Selah Sue and Bushwalla at El Rey Mon Aug. 26!


Here’s a tip for discovering new music from abroad before it hits US shores — get to know travelers or even host one in your home! It was 2 years ago, I was taking a Belgian CouchSurfer named Julie on a surf trip during her summer internship in LA. While listening to music during the car ride, I joked that I never heard of any good music coming from Belgium. Being a musician herself, she personally took offense, plugged her iPod into my car radio, and proceeded to school me…in the ways of Selah Sue

Wow I was immediately hooked from the opening guitar riff and her distinctive voice and cadence as she sings and raps in a blend of soul and reggae. I immediately drove home and youtubed her, finding this live performance very early in her musical career:

How does such a young girl with piercing blue eyes from a small Belgium town channel such ragga soul and command such emotional depth? Coming from a non-musical family, a music career was far from any of her thoughts as a teen. Learning to play acoustic guitar at 15, Selah Sue simply wanted to write songs as a way to deal with her teenage anxieties. “I had all these worries and depressions that I wrote down, it was a way of structuring my thoughts,” she writes on her bio. Many of her songs touch on her insecurities and coming out of her shell through her music.

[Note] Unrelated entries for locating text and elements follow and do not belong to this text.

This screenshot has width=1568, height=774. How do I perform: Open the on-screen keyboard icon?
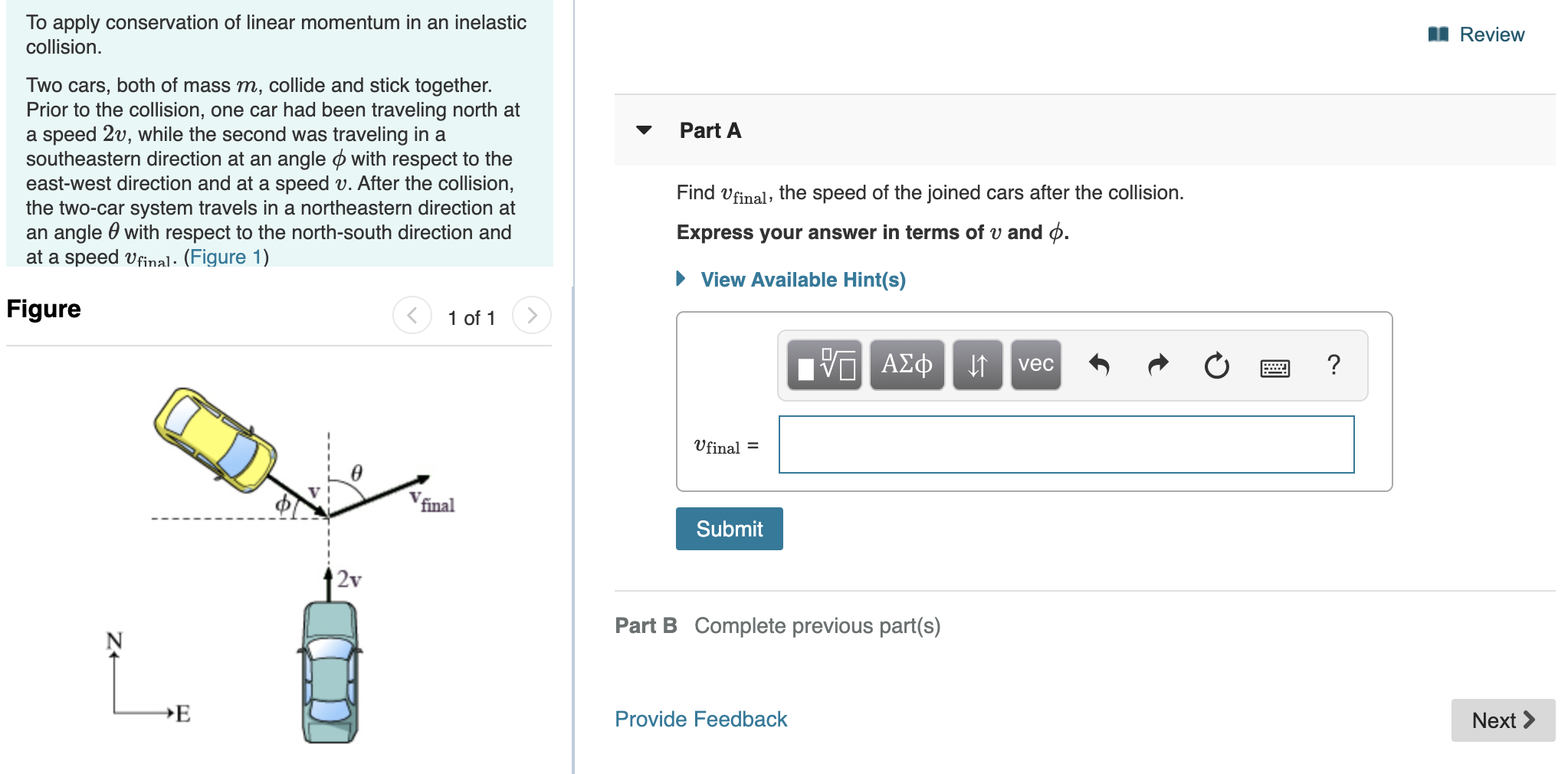(x=1274, y=368)
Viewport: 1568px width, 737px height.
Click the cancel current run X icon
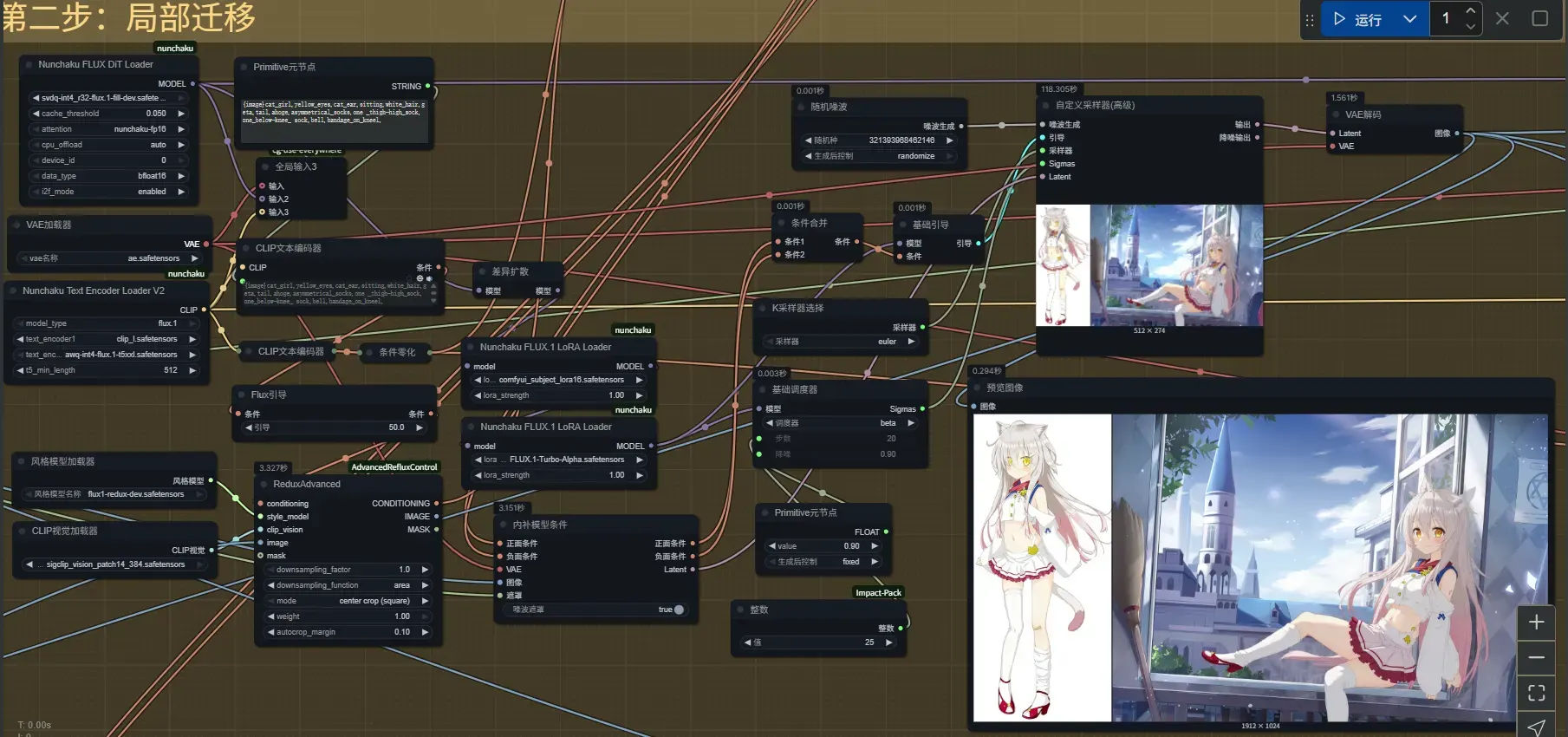(1502, 18)
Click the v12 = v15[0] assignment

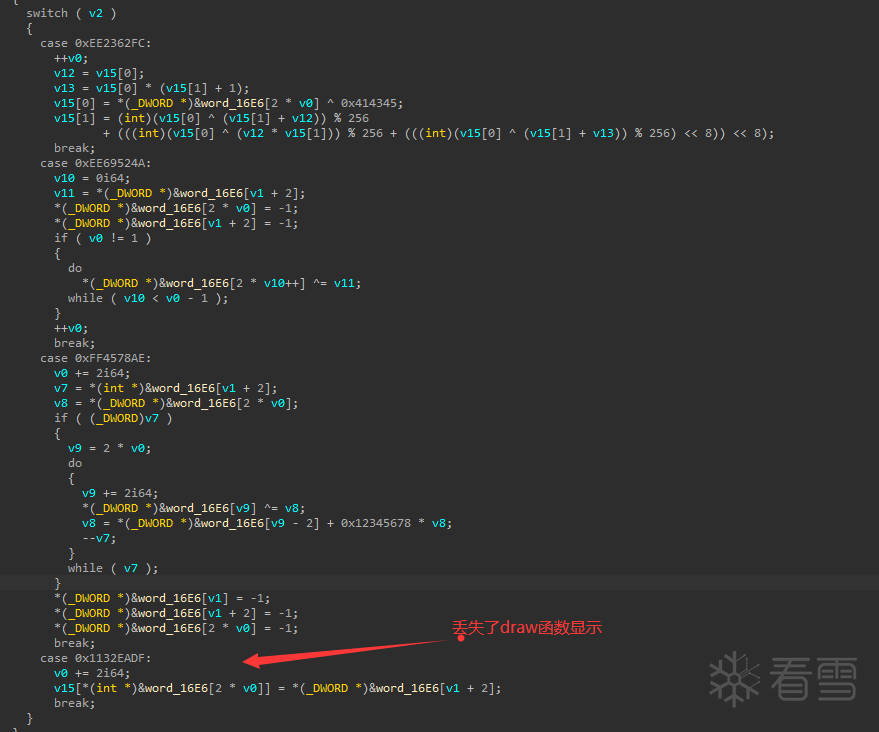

And the rest is destiny: playing open mics in high school and posting her music on Myspace garnered her an instant growing fan base and offers from music producers, which she rejected early on because she wanted to write and sing her own songs. Selah Sue saved the songs she wrote as a teen, like Raggamuffin, for her self-titled debut album released in 2011. Julie left me a copy before she returned to Belgium and I’ve had it on repeat ever since.

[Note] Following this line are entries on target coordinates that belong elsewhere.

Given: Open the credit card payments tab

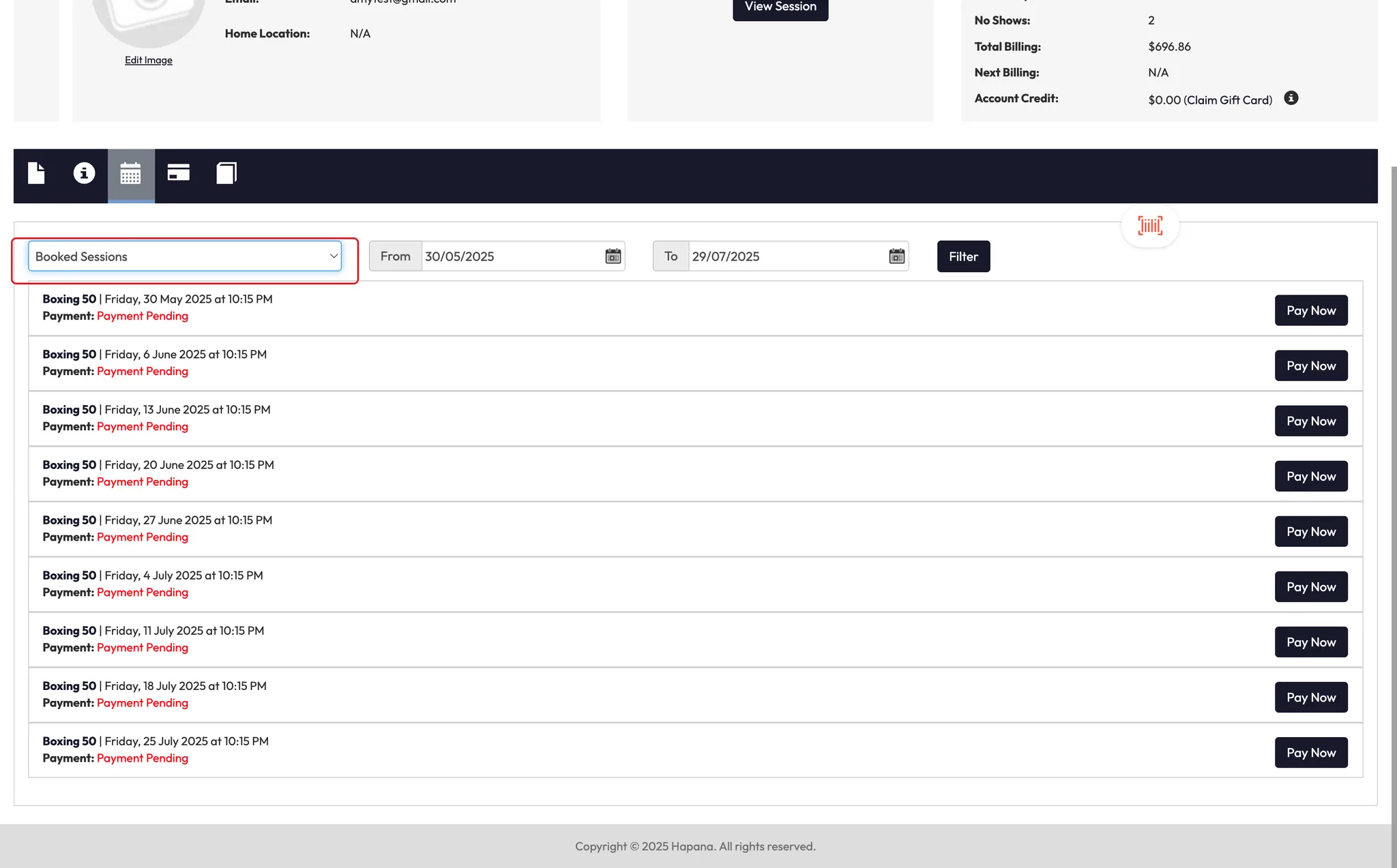Looking at the screenshot, I should click(x=178, y=173).
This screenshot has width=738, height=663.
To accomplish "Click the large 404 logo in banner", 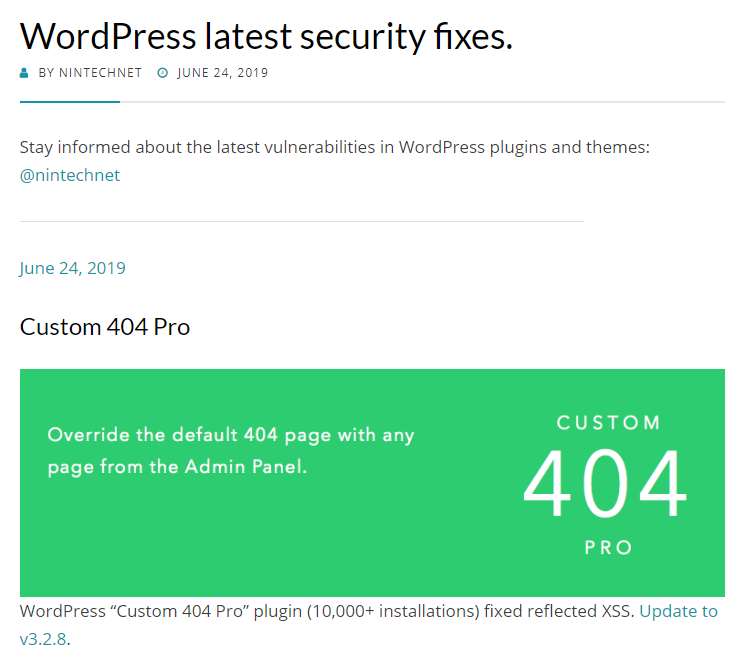I will coord(605,483).
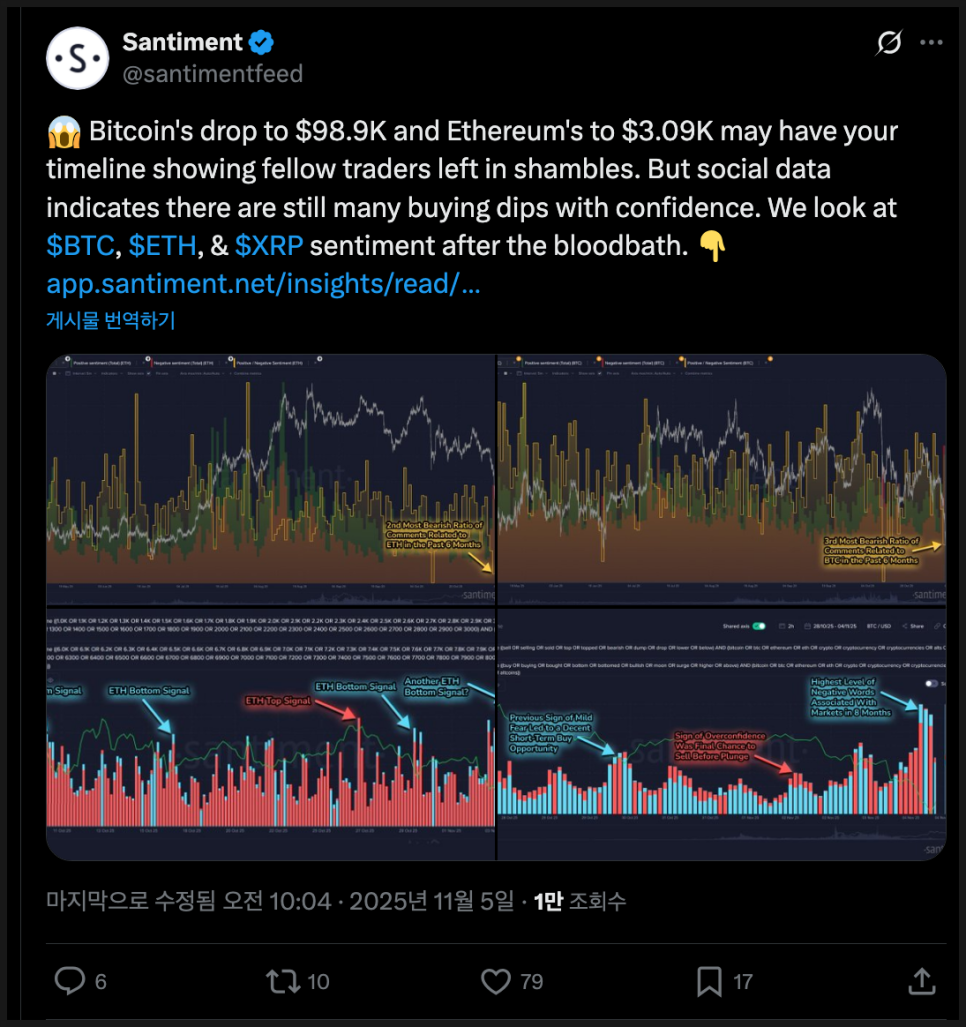Open the 2h interval selector in chart
Image resolution: width=966 pixels, height=1027 pixels.
[787, 626]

Selah Sue writes songs like an old soul, influenced by the funk, soul and reggae rawness of her idols Lauren Hill, Erykah Badu and Bob Marley. Her stage name is in homage to Lauren Hill, whose daughter is named Selah.

I’ve also read she’s a very private person. I finally got to see her live at last year’s UCLA Jazz and Reggae Fest which I believe was one of her first performances in the US. After her set, as she walked offstage to the artist area, I and another “early adopter” who knew her music screamed at the top of our lungs “SELAH SUE” to get her attention and motioning her to come over. I think we were too eager and scared her away, as she shyly retreated away. She played acoustically that day without a backing band and she’s at her most introspective and vulnerable on songs like Mommy, when it’s just her and her guitar.

I’m really looking forward to seeing Selah Sue again and seeing how quickly she’s matured as an artist at just 24 years young on a sky-rocketing trajectory. You may have already heard her voice and not known it.

I know I’ll be ready tomorrow for my spoonful of Selah Sue’s intense soul-baring music tomorrow at the El Rey Theatre., with Bushwalla, the self-proclaimed Original Gangster from Cleveland. It’s an all ages show at 8pm and tickets are just $17.